WARREN – The U.S. Army Tank Automotive Research, Development and Engineering Center continued to test its autonomous vehicle technology on June 23 on a 40-mile loop of public roads along Interstate 69 in Lapeer County in hopes that someday Army convoys will be able to travel in harm’s way and not threaten the lives of soldiers behind steering wheels.

In this test, there was a driver in each of the four military tractors, some hauling trailers, so they were not autonomous. The focus was on making sure radio communications between the lead vehicle and those following in semi-autonomous mode worked correctly, said Scott Heim, the Civilian Project Lead.

“The tests went very well,” Heim said. “We still have some growing pains.”

TARDEC, working with the Michigan Department of Transportation, was conducting tests of vehicle-to-vehicle and vehicle-to-infrastructure technology that was described as critical to future driverless and connected vehicle functionality. This technology is called Dedicated Short-Range Communications radios. 

“We’re still crunching the numbers,” Heim said. “It will be sometime before we get the final results.
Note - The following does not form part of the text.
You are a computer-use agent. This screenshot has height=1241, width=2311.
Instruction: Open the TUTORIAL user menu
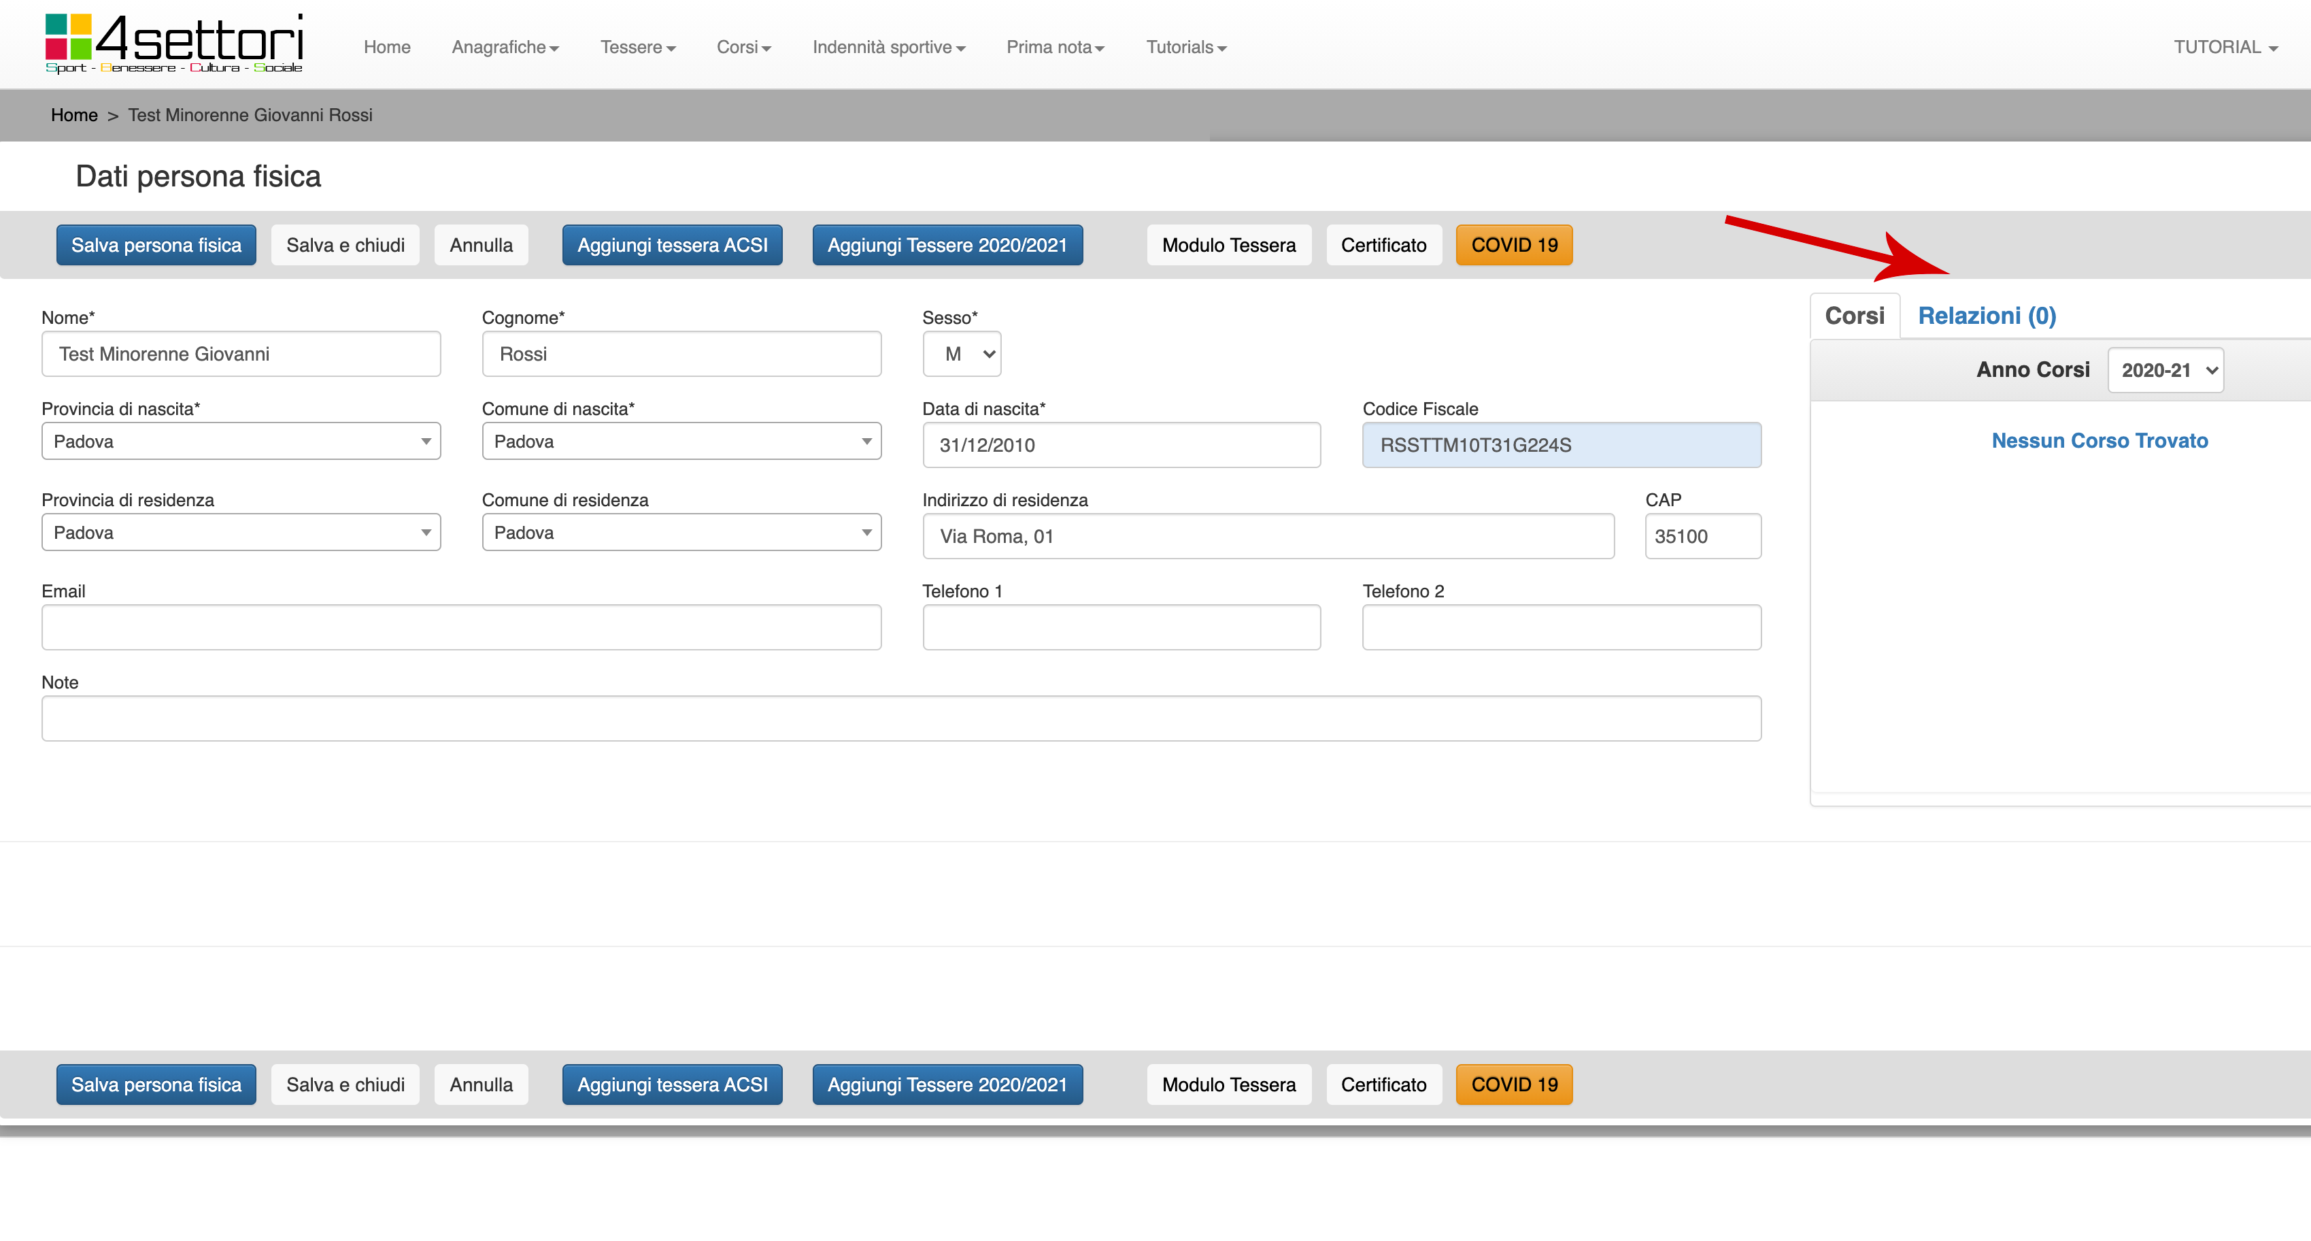coord(2225,48)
Other commercial industry partners are interested in doing a mixed convoy of military and commercial trucks with us later on.”

In the field, the Army would like to send convoys lead by a manned armored vehicle with unarmored autonomous trucks following. Unarmored trucks are less expensive and can carry greater payloads, Heim said. A big issue is military vehicles often go off-road, a huge obstacle autonomous commercial vehicles won’t face, Heim said. Plus most of the trucks in the Army inventory are 30 years old.

“We have to prove we can take the older trucks and make them autonomous,” he said. “We’re the research branch of the Army so we have to push the envelope and make it possible. We are doing that now through incremental steps.”